We negotiated the spanking new inefficient hairball known as Terminal 1 in the hope of finding our next (and final) flight. We proceeded through Immigration and produced our passports. They let us back into Canada, but the scowls on the officers' faces were anything but welcoming. We collected our suitcases and handed over our Customs declarations without having to stop for anything. This was feeling too easy. We loaded our luggage back onto a conveyor for it's own secret journey home (a totally inefficient system) and headed into another security check (did I say totally inefficient system?).
Here was Problem Number 1. The line was short (good), not moving anywhere (bad), and staffed by at least 6 people (very bad). This could only mean 1 thing: there were security trainees here. Sure enough, the line moved at a glacial pace with much squinting and consulting behind the x-ray machine. I proceeded through the metal detector with my practised air of nonchalence that would allow me to (1) avoid a pat-down and (2) casually grab my carry-on from the conveyor.
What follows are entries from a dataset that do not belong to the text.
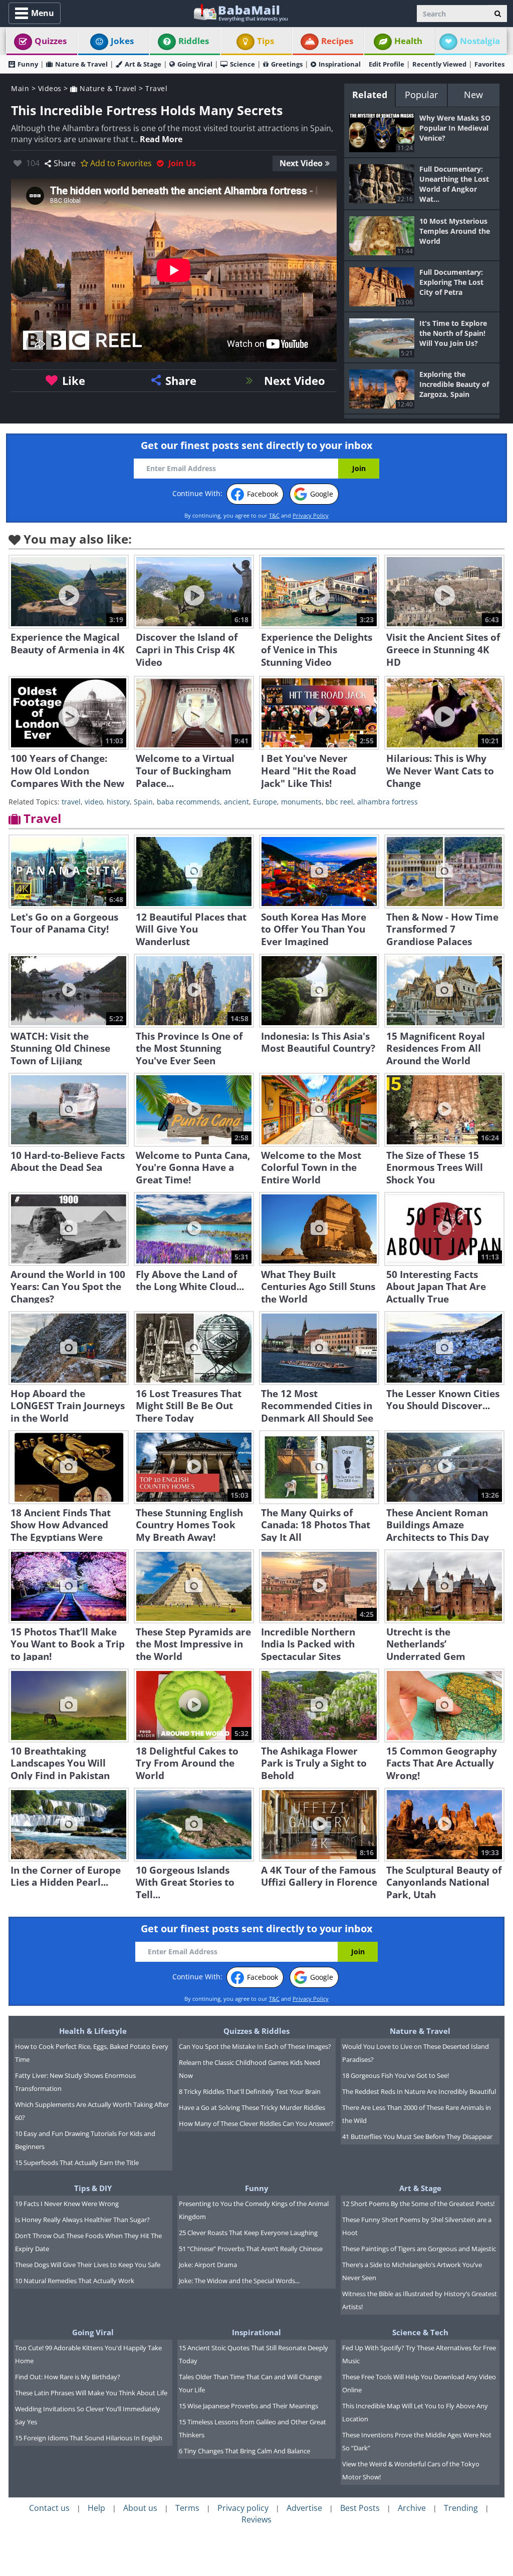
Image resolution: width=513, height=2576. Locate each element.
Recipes (337, 41)
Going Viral (194, 64)
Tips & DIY (93, 2188)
It didn't work. My carry-on backpack was not where it was supposed to be, which was Problem Number 2. Instead, it was trapped in the guts of the x-ray machine while 2 officers stared at their screen with puzzled expressions. They called over Senior Guy for a conference. 30 seconds went by before Senior Guy called me aside for a hand-check of my bag. I could feel my temper rising, but I maintained my exterior calm. I could not even guess at what he thought he was after.
He began pulling things - my things! - from the bag. And then he found it. I have a Leatherman multi-tool that has travelled with me for years. It always goes into checked luggage, but on this trip I screwed up and left it in my carry-on. I laughed and explained my mistake to Senior Guy. I also pointed out that the Leatherman has passed 2 miltary-style searches in Costa Rica. We both knew this was going nowhere, of course. Leatherman would not be finishing the trip with us lest I use it to hijack a 30 minute flight to London, Ontario. It is to laugh, although Dee recognized that look I get when I'm about to shoot my mouth off. She quickly guided me towards the Tim Horton's kiosk as I was explaining to Senior Guy how enjoyable I found the process and just how darn safe we all felt.
My mood was mellowed by a large double-double and a sandwich at Timmie's. With that bit of body fuel in my system, I barely raised an eyebrow when we found that Air Canada had inflicted one last 'screw you, Customer' in the form of a 30 minute flight delay. But it was inevitable that our flight would take off sometime, and we did make it home. By 1:00am, all our heads were back on familiar pillows.
The next few days would bring the usual post-vacation adjustments - fatigue, disappointment, and outright bitchiness. We retreated to our usual apres trip corners - I to my video-editting, Dee to her 'next trip' planning. My final analysis is this: the world is much bigger place than I sometimes imagine. It's full of possibilities and realities that I could never imagine. Why Costa Rica should evoke these kinds of feelings - it's hard to say. Perhaps the reason lies in the fact that I had never considered travelling to such a place even just a year ago. Maybe it's because it is a place still 'foreign' and 'exotic' in the way places are when they've only been lightly kissed by North American cultural sensibilities. Whatever the reason, it all makes me want to see more of this world before my time is up. I can't wait.
As a fitting post-script to the day's events: Dee and the kids found the time to surprise me with a new Leatherman. When I saw it propped on my pillow one afternoon, I couldn't help but wonder about the journies ahead for this one. We'll see.